そこにピンクのミニスカートメイド服姿の店員チーデスがやって来た。
「さあ、これでもいかがですか?」
ボーナスがでるメルドネル人用のお菓子を、チーデスはニッコリしながらミーナにさし出す。ミーナは何も考えずに口に運ぶ。
「うまいぞー」
ミーナの雄叫びが宇宙港中に響く。
チーデスは予想外の展開に面白そうに笑う。
「これはあちらで販売しております」
チーデスがもう一人のメイド服姿の店員ピィのいる方を手で指し示す。
「いらっしゃいませ~。土産物屋ヤスカロウです」
ピィは営業スマイルで言った。
ステーブの目が光る。するといつの間にかピィの手を取り、視線を胸元に運ぶ。
ピィはステーブの手をさりげなくはずし、気持ち悪い視線を我慢する。
「地球人用のお菓子も多数取り揃えておりますよ」
ピィは地球人用のお菓子を指差しで教える。
「このお菓子を買おう」
ミーナが言った。
ピィはマニュアル通り、メルドネル人用のお菓子である事を言おうとすると、チーデスは止める。
グー。
ミーナの腹の虫が鳴った。
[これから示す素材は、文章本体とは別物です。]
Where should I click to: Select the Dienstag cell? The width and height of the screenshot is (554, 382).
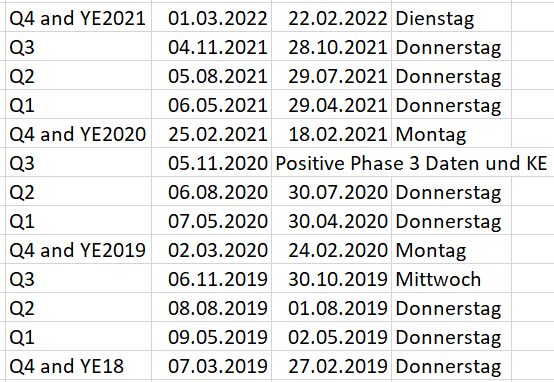[452, 18]
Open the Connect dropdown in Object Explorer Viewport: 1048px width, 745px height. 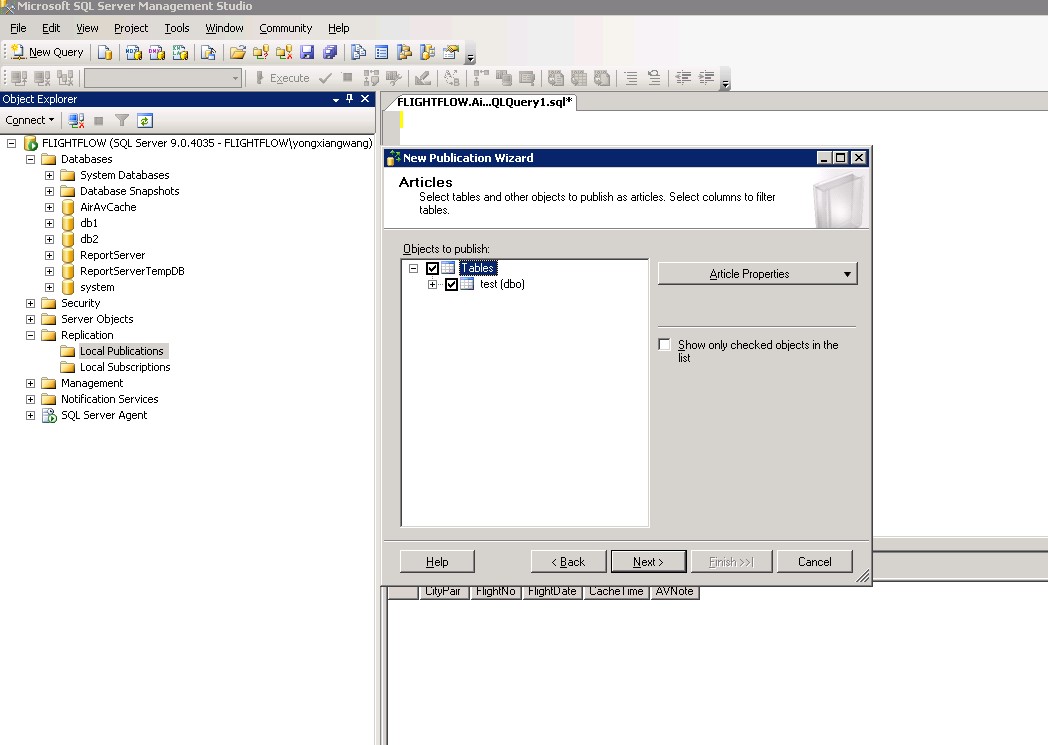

レオポルドもステーブも驚く。
「どんだけ食えば満足するんだ!」
「お腹が減っておるからすぐいただくぞ」
ミーナは包装紙をビリビリ破ると、一気に食べ始める。そしてあっと言う間に全部たいらげる。
「はや」
レオポルドが目を点にして言った。
「そこにあるのを全部くれ」
ミーナが調子に乗って言った。
「ミーナ様、食べすぎは体に毒です」
レオポルドがたしなめる。
「全部ですね」
チーデスはニッコリしながら答える。ピィはステーブの嫌らしい視線に耐えながら、営業スマイルを続ける。
「いいじゃないか。こんな可愛い店員さんが販売しているんだし。全部ちょうだいよ」
ステーブが言った。ステーブは、太っ腹であるところを見せたがっている。
「ありがとうございます」
ピィは営業スマイルを絶やさず言った。バイトの鏡である。
「先ほどの一箱と追加分を加えて、全部で四十九箱。三百九十二バーグです」
レオポルドがジト眼でステーブを見る。
買えない金額ではないが、小さい出費ではない。ミーナが食べたがり、買った物なので、経費で落とせそうだが、もし落とせなかったらちょっと痛い金額だ。
「大丈夫だよ。食費は必要経費だから」
ステーブはそっぽを向きながら言った。